The roots of the Vostok Battalion almost certainly lie in an earlier organization of the same name founded by the Russian-backed government in Chechnya to root out jihadis. It later fought the Georgians in 2008. When I asked Thomas de Waal, an expert on the Caucasus at the Carnegie Endowment in Washington, about the Vostok Battalion, he poured scorn on it and Russia’s “hypocrisy.” These men, he pointed out, were “fighting with separatists but supported by Russia, after so many years of hearing the rhetoric from Russia about the dangers of separatism.” While some of these Muslim Chechens might believe in the cause of fighting for Orthodox, Slavic, and Russian unity, one can only assume that others were more motivated by money. Still, many of those in the unit are not Chechens and they might have a patriotic desire to create a Greater Russia.

SOURCE MATERIAL:

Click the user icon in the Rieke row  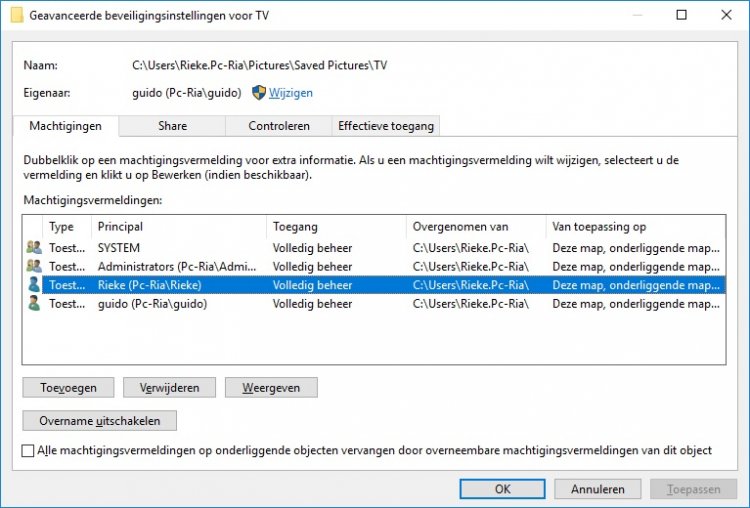(x=34, y=285)
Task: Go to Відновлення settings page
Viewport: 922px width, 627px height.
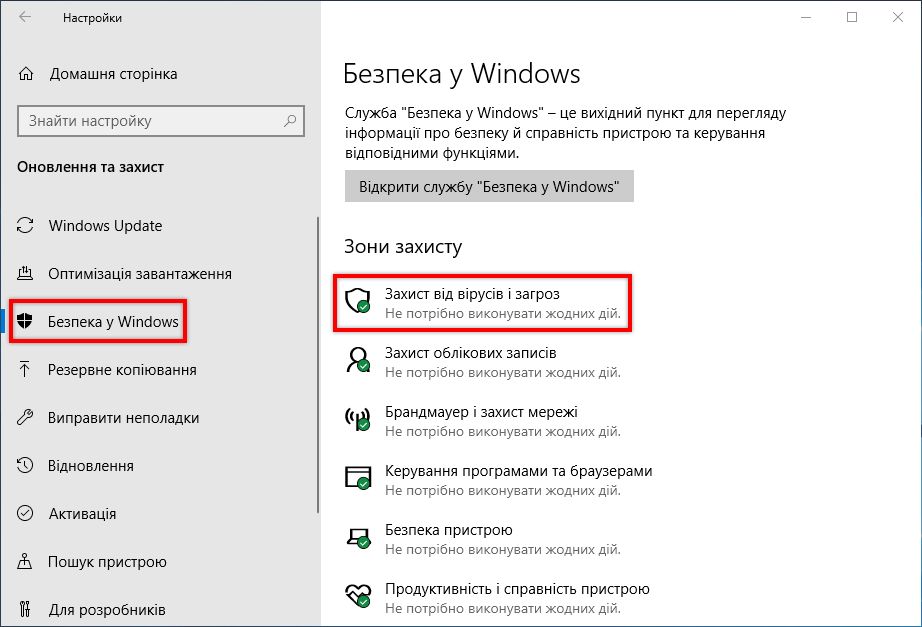Action: pyautogui.click(x=91, y=466)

DIRECTIONS FOR THIS TASK: Continue the passage on the Vostok Battalion from its final sentence, leaving the material aside.

TASK RESPONSE:
The appearance of the Vostok Battalion marked a new stage in the conflict. It suggested that Putin was trying to secure control over people who were otherwise out of control. At the same time he was trying to maintain an element of deniability, which he would be unable to do if he had sent regular Russian troops, albeit under the guise of being peacekeepers. Ramzan Kadyrov, the Chechen leader, denied that he had sent any men across the border, and there was an unconfirmed report that following the carnage at the Donetsk airport many of the Chechens had left.

If money is the motive of some of the men coming from Russia to fight and die in eastern Ukraine, the lack of it helps explain what is happening on the Ukrainian side. With a group invited by the German Marshall Fund, I went to see a senior security official in Kiev. We discussed why the Ukrainian security services had, to date at least, performed so miserably in the east. He said that since independence in 1991 the police especially had only had two real tasks. The first was to support whoever was in power and the second was to work as a racketeering organization, collecting money for their bosses in the regions and in Kiev. “It was not to protect people.”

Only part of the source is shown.